-------- PROVIDED ENTRIES --------
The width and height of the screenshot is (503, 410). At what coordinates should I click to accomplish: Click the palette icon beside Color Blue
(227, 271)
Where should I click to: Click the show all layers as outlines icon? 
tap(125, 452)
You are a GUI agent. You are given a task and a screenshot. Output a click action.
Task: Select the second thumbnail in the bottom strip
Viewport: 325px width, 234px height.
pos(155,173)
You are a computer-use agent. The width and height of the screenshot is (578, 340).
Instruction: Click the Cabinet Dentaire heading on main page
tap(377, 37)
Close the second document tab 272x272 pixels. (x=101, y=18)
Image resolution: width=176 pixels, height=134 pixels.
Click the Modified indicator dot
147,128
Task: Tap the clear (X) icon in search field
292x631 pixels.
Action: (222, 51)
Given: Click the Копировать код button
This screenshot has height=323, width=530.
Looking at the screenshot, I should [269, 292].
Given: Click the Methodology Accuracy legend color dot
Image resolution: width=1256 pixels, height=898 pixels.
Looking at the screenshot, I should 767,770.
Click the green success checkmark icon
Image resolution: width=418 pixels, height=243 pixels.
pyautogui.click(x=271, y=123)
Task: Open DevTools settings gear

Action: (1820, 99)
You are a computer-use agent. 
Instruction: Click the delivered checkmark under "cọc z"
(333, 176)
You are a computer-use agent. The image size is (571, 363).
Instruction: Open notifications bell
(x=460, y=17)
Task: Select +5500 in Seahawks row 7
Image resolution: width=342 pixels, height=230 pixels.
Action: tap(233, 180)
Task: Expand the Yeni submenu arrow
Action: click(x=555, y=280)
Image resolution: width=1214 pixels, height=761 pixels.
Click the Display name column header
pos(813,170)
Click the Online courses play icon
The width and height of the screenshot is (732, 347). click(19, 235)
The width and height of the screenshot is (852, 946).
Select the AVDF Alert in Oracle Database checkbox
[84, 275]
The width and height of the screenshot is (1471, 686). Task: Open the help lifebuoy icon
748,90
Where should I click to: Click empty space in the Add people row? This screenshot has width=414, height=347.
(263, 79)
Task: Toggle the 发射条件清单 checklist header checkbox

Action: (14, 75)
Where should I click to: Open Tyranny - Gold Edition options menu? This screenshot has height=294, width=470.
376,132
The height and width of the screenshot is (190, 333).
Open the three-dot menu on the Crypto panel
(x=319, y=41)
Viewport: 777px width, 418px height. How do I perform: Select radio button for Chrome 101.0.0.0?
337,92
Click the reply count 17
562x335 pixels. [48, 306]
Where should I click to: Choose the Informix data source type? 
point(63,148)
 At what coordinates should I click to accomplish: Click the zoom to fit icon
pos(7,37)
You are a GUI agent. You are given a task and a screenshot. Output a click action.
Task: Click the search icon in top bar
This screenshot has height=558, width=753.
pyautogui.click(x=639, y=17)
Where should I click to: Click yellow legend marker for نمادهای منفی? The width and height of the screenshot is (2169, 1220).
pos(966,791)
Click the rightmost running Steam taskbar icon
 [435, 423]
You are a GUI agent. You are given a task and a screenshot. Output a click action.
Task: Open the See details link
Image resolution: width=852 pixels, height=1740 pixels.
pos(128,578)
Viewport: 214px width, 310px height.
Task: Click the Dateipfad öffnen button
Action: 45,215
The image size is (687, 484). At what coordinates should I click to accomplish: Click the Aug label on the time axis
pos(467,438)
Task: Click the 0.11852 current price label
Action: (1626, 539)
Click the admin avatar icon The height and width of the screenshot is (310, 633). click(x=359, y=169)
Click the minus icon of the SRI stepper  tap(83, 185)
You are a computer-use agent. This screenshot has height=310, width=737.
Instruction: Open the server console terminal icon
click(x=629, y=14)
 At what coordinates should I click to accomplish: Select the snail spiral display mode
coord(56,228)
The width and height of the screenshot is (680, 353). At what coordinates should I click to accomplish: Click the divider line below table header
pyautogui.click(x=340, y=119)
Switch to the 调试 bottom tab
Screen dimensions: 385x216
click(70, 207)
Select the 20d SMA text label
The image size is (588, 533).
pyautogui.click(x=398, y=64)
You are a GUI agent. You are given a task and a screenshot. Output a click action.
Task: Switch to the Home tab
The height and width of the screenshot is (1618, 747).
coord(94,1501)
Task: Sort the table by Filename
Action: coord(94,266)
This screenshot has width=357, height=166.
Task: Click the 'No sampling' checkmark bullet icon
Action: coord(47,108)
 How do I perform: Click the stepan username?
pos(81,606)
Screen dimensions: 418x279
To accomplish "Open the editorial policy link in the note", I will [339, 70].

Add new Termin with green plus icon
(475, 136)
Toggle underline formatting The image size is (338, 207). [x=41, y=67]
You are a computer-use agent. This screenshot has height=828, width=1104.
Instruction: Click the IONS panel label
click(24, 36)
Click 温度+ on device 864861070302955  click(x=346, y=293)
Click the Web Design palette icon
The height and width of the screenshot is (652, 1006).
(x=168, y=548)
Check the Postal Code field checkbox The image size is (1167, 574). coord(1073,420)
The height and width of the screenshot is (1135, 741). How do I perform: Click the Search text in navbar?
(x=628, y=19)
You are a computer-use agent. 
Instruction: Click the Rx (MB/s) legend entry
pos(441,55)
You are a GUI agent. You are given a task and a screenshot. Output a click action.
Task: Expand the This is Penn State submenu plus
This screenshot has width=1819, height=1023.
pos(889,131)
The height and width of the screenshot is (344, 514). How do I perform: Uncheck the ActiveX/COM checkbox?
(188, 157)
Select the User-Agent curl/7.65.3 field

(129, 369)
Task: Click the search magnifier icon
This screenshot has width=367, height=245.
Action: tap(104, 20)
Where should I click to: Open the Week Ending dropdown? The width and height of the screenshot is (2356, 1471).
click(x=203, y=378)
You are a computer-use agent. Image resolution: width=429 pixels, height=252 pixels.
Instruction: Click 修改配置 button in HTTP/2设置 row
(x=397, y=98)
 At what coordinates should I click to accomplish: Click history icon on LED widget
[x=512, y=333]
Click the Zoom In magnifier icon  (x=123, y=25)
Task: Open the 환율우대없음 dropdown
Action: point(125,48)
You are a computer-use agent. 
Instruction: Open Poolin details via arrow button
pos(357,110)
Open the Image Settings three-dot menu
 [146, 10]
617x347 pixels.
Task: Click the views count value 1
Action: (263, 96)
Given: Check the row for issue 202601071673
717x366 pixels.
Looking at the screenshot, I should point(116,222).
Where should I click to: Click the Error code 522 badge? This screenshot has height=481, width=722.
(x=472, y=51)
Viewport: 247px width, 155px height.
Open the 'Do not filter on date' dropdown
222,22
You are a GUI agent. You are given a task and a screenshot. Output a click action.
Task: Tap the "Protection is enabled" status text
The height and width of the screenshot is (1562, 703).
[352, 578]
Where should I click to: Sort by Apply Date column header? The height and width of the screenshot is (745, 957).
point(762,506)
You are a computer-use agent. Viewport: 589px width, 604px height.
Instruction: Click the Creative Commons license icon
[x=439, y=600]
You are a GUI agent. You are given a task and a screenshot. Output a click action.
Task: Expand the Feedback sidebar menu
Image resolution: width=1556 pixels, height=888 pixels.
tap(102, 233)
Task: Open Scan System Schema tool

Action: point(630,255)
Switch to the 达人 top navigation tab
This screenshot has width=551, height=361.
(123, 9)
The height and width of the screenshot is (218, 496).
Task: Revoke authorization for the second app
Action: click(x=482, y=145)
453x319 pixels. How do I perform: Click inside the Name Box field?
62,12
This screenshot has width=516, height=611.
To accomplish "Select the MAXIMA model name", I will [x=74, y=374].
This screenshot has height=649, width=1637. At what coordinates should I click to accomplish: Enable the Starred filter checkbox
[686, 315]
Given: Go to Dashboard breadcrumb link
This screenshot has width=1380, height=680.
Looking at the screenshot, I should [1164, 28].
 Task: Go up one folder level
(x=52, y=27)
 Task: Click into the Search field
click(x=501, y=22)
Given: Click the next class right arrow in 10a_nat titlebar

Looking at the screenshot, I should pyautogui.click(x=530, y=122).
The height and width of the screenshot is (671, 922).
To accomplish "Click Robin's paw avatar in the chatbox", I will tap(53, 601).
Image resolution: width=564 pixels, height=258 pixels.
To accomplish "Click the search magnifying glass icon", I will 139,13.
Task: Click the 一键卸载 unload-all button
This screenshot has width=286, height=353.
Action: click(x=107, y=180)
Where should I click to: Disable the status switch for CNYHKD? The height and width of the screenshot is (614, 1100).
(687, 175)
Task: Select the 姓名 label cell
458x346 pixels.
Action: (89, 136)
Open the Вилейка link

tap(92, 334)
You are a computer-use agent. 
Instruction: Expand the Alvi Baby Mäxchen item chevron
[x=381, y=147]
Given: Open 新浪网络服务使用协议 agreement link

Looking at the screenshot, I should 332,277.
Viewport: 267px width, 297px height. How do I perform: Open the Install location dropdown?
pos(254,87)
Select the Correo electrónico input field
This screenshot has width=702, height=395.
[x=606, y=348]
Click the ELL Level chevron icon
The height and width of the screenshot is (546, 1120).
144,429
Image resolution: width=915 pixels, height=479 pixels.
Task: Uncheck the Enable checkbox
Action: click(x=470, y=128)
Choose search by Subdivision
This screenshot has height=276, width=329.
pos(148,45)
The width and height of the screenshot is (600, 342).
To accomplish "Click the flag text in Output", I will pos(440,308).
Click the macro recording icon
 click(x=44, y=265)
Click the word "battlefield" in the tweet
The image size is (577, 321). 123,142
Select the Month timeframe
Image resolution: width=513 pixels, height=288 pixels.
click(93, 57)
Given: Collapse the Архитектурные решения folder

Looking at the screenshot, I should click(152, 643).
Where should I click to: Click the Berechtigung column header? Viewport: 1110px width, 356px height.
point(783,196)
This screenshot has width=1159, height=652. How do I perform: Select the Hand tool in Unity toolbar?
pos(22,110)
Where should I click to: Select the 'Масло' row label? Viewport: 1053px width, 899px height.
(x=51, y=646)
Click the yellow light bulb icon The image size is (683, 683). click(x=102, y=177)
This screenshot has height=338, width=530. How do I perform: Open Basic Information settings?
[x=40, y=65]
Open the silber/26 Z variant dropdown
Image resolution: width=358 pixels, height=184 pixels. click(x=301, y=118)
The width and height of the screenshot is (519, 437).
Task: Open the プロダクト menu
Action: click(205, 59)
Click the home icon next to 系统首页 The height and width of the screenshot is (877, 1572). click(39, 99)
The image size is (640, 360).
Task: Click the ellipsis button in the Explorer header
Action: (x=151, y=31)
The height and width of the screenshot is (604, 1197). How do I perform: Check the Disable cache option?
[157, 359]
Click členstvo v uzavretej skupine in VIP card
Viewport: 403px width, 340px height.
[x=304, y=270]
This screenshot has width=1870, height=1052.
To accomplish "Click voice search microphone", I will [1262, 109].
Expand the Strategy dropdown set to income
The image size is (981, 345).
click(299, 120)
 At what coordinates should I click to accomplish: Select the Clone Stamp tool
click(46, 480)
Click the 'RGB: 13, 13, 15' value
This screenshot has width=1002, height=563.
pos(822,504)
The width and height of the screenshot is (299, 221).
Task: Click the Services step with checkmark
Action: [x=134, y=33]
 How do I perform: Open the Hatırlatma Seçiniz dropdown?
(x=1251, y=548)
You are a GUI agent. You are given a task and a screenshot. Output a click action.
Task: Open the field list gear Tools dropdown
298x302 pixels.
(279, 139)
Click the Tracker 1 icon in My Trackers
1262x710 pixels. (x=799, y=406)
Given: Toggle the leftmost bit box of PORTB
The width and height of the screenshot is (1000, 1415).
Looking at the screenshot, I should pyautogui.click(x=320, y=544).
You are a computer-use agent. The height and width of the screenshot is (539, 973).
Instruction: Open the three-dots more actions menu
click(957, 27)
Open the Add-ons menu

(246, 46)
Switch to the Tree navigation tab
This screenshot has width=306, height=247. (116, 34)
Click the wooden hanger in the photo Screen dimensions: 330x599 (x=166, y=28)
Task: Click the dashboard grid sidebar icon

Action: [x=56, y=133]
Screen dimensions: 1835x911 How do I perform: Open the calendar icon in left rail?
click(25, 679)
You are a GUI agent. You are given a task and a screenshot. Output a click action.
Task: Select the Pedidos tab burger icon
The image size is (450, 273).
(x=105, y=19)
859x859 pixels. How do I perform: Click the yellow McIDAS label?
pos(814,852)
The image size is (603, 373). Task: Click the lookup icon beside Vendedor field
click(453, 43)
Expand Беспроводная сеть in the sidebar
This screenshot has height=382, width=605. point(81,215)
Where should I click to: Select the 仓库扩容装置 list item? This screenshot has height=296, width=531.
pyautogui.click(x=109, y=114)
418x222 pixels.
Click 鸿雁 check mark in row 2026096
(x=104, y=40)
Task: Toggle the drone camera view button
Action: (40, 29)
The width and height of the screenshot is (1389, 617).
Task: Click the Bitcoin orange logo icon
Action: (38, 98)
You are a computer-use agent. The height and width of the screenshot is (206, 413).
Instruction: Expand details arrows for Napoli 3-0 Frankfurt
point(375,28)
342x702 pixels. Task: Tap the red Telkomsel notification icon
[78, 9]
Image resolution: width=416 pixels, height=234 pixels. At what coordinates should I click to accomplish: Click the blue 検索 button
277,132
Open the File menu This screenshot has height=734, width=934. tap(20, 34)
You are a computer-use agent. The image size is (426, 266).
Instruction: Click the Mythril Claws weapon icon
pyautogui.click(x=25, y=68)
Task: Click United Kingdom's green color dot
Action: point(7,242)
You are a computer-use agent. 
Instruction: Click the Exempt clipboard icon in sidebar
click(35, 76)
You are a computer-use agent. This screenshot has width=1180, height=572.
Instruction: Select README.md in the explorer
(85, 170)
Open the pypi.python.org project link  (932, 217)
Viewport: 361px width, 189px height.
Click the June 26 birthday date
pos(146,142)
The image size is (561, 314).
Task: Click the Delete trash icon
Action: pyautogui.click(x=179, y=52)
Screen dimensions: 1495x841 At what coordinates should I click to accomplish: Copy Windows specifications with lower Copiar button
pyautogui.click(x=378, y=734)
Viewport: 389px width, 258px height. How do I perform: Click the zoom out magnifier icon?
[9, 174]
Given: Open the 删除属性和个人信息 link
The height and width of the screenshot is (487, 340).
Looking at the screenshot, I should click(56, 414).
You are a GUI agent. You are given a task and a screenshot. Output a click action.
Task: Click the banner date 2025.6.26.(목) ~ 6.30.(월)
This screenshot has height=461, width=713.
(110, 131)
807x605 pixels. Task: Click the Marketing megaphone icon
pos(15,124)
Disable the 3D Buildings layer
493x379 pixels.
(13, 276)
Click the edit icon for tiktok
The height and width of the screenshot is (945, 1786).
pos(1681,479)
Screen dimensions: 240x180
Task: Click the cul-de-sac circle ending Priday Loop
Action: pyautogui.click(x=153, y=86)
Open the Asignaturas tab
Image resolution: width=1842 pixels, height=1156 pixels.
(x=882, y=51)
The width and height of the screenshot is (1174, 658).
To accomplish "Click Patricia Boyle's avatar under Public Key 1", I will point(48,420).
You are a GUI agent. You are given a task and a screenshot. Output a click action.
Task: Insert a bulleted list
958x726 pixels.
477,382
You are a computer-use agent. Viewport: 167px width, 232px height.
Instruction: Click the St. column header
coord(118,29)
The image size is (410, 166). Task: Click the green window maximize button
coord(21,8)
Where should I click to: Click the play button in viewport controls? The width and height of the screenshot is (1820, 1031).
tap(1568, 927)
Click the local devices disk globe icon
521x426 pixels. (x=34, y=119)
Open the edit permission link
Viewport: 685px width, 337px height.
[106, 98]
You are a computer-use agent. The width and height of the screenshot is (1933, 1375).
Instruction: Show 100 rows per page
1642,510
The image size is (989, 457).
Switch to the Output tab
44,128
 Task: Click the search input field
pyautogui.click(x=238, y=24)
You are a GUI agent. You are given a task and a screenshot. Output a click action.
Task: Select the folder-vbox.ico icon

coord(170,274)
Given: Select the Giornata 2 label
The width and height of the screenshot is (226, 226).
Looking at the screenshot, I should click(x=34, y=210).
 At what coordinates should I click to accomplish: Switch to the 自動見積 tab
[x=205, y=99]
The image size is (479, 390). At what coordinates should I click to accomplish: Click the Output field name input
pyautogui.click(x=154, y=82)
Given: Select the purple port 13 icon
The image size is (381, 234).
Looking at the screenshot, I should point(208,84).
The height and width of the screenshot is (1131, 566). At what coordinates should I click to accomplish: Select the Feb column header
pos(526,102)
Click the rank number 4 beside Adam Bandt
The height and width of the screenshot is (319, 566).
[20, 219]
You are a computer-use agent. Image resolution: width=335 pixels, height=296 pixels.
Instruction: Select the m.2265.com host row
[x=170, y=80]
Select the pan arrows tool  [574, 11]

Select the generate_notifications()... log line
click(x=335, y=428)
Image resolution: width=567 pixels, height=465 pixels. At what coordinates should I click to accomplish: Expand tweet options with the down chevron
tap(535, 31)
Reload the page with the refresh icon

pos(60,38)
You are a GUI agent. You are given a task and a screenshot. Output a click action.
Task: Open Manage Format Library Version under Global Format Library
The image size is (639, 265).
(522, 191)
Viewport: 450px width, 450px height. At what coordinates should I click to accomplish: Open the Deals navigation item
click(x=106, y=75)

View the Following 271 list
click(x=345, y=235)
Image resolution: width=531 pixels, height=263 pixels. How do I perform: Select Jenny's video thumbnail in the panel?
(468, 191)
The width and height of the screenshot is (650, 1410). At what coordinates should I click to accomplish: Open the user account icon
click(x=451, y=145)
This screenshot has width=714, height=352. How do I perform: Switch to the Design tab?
--------
TO DO
Render the data above as a JSON list of strings, one string per line with blank lines omitted, starting at the first line and ending at the line that contains "Looking at the screenshot, I should [269, 292].".

RESPONSE
[
  "The width and height of the screenshot is (503, 410). At what coordinates should I click to accomplish: Click the palette icon beside Color Blue",
  "(227, 271)",
  "Where should I click to: Click the show all layers as outlines icon? ",
  "tap(125, 452)",
  "You are a GUI agent. You are given a task and a screenshot. Output a click action.",
  "Task: Select the second thumbnail in the bottom strip",
  "Viewport: 325px width, 234px height.",
  "pos(155,173)",
  "You are a computer-use agent. The width and height of the screenshot is (578, 340).",
  "Instruction: Click the Cabinet Dentaire heading on main page",
  "tap(377, 37)",
  "Close the second document tab 272x272 pixels. (x=101, y=18)",
  "Image resolution: width=176 pixels, height=134 pixels.",
  "Click the Modified indicator dot",
  "147,128",
  "Task: Tap the clear (X) icon in search field",
  "292x631 pixels.",
  "Action: (222, 51)",
  "Given: Click the Копировать код button",
  "This screenshot has height=323, width=530.",
  "Looking at the screenshot, I should [269, 292]."
]